> _WHAT THIS TASK INVOLVES_
Repeat exactly, and only, the lines of the entries below from the one with "This screenshot has height=720, width=1280." through the one with "The width and height of the screenshot is (968, 792).", both ends included.

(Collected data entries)
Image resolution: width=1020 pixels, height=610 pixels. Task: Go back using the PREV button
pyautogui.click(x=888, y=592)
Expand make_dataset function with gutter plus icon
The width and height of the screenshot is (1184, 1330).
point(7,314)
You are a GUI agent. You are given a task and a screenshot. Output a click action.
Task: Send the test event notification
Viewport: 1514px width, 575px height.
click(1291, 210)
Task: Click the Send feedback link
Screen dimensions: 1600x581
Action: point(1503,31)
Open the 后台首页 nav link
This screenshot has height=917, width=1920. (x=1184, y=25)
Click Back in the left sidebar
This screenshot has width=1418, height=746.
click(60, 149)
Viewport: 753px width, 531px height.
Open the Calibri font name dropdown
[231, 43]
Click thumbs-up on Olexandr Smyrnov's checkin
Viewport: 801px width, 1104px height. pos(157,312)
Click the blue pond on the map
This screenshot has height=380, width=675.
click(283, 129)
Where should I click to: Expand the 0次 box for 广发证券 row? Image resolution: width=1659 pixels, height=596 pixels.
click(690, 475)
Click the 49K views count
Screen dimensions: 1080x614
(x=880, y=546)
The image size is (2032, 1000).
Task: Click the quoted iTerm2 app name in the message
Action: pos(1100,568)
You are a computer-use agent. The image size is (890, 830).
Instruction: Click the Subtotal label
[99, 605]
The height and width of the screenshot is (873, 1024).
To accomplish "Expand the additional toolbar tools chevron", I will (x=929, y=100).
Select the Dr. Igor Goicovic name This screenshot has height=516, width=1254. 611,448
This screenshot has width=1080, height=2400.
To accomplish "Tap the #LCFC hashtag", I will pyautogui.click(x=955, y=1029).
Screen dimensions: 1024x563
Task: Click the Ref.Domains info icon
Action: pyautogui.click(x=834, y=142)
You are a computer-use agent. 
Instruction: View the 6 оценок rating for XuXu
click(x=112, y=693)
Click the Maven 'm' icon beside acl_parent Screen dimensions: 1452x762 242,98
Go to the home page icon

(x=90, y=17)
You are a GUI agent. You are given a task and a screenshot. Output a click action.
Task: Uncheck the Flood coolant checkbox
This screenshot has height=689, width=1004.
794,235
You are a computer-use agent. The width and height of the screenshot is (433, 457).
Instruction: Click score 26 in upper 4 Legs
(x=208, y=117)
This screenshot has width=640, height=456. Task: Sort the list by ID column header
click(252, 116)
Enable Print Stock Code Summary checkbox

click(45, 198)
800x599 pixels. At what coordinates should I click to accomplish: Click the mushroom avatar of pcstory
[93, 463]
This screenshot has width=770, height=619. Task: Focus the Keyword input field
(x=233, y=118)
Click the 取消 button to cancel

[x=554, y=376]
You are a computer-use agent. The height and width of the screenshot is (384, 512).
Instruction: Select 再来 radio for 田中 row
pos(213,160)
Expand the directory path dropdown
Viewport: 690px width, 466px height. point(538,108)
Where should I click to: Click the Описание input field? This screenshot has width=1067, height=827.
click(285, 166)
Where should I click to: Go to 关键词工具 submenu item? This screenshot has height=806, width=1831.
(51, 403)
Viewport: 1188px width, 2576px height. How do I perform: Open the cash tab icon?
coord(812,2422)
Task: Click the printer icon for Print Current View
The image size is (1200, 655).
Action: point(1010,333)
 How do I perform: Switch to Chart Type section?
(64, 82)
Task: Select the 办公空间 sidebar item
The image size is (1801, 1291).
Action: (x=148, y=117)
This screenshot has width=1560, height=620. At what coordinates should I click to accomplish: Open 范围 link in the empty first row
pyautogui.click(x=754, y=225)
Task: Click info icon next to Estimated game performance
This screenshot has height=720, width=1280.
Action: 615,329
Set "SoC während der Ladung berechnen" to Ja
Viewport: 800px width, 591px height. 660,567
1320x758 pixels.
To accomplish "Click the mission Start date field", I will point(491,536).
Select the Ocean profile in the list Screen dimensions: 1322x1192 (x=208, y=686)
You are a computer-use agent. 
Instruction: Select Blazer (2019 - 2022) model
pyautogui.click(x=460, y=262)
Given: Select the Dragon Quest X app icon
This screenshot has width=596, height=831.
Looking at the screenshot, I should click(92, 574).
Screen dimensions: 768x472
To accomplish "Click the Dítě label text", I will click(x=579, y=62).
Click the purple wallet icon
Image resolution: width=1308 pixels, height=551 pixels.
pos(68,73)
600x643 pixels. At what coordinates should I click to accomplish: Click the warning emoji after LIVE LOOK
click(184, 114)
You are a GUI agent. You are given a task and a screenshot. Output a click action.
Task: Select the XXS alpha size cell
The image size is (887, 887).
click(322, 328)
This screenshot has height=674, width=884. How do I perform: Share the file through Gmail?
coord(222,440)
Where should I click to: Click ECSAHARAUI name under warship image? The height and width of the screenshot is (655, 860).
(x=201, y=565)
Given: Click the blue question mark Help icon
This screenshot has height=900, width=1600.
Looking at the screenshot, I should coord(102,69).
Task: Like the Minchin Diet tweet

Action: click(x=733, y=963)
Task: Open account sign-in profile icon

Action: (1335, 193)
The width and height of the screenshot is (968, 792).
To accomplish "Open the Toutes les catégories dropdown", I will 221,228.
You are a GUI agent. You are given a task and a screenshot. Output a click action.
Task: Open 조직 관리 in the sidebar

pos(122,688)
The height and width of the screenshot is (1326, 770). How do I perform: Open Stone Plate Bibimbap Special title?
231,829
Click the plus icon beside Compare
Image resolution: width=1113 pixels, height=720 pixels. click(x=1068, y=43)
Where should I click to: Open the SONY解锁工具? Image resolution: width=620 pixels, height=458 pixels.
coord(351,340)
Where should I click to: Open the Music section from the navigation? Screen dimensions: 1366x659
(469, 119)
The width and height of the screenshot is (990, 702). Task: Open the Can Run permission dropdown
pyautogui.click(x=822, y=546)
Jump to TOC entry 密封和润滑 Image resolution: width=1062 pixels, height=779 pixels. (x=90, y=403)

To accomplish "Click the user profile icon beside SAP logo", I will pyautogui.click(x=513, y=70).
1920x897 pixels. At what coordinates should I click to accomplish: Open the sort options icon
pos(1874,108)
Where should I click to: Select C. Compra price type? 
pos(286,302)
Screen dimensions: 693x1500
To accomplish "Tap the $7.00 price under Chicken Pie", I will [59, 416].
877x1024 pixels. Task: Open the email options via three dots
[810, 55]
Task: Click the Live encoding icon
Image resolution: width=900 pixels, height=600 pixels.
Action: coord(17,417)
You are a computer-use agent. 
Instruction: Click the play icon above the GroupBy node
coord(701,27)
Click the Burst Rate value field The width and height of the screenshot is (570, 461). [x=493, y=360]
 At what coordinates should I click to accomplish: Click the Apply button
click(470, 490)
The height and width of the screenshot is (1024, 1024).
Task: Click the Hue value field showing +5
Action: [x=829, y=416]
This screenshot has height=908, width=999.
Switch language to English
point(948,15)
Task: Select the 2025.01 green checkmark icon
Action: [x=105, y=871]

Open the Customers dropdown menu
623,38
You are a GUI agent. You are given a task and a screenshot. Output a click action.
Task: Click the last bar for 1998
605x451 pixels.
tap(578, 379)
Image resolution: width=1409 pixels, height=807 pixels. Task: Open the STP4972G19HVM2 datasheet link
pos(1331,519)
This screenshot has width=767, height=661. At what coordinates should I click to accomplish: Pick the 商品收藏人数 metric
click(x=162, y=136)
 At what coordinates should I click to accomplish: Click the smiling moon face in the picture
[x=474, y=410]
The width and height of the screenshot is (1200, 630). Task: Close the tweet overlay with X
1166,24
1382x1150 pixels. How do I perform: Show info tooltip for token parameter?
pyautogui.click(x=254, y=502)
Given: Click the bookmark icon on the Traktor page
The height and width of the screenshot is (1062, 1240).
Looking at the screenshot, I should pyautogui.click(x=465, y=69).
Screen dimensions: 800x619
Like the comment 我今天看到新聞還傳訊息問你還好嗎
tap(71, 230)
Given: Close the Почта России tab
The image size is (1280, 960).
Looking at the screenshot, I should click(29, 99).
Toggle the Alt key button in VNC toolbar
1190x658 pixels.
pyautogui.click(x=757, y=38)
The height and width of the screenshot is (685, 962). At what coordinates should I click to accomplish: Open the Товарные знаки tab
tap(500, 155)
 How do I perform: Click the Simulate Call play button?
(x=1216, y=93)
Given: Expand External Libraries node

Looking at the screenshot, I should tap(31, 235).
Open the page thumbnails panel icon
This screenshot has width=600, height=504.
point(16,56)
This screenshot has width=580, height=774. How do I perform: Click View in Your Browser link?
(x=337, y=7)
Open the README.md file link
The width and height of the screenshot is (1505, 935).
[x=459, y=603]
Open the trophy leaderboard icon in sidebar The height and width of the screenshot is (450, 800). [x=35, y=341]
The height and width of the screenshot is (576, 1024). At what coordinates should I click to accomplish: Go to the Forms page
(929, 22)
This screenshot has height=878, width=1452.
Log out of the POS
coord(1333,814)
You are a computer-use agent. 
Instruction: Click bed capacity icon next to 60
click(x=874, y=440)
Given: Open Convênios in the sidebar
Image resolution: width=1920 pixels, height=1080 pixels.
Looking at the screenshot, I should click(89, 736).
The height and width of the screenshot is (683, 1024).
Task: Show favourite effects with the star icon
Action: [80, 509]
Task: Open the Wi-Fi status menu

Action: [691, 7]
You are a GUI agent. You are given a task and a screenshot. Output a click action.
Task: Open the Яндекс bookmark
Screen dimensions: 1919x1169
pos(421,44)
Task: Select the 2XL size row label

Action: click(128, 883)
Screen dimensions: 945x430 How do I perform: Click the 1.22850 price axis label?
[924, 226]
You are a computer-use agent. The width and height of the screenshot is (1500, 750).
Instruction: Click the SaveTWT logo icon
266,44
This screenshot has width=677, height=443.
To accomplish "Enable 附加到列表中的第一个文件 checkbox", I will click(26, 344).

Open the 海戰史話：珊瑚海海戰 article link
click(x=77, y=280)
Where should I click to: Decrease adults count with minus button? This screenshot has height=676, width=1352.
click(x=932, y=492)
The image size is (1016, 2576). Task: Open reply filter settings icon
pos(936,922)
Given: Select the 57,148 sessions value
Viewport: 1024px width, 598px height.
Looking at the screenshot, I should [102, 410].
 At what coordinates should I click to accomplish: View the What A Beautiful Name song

> _REPLY_
This screenshot has height=720, width=1280.
Action: 615,329
Set "SoC während der Ladung berechnen" to Ja
Viewport: 800px width, 591px height. 660,567
1320x758 pixels.
To accomplish "Click the mission Start date field", I will point(491,536).
Select the Ocean profile in the list Screen dimensions: 1322x1192 (x=208, y=686)
You are a computer-use agent. 
Instruction: Select Blazer (2019 - 2022) model
pyautogui.click(x=460, y=262)
Given: Select the Dragon Quest X app icon
This screenshot has width=596, height=831.
Looking at the screenshot, I should click(92, 574).
Screen dimensions: 768x472
To accomplish "Click the Dítě label text", I will click(x=579, y=62).
Click the purple wallet icon
Image resolution: width=1308 pixels, height=551 pixels.
pos(68,73)
600x643 pixels. At what coordinates should I click to accomplish: Click the warning emoji after LIVE LOOK
click(184, 114)
You are a GUI agent. You are given a task and a screenshot. Output a click action.
Task: Select the XXS alpha size cell
The image size is (887, 887).
click(322, 328)
This screenshot has height=674, width=884. How do I perform: Share the file through Gmail?
coord(222,440)
Where should I click to: Click ECSAHARAUI name under warship image? The height and width of the screenshot is (655, 860).
(x=201, y=565)
Given: Click the blue question mark Help icon
This screenshot has height=900, width=1600.
Looking at the screenshot, I should coord(102,69).
Task: Like the Minchin Diet tweet

Action: click(x=733, y=963)
Task: Open account sign-in profile icon

Action: (1335, 193)
The width and height of the screenshot is (968, 792).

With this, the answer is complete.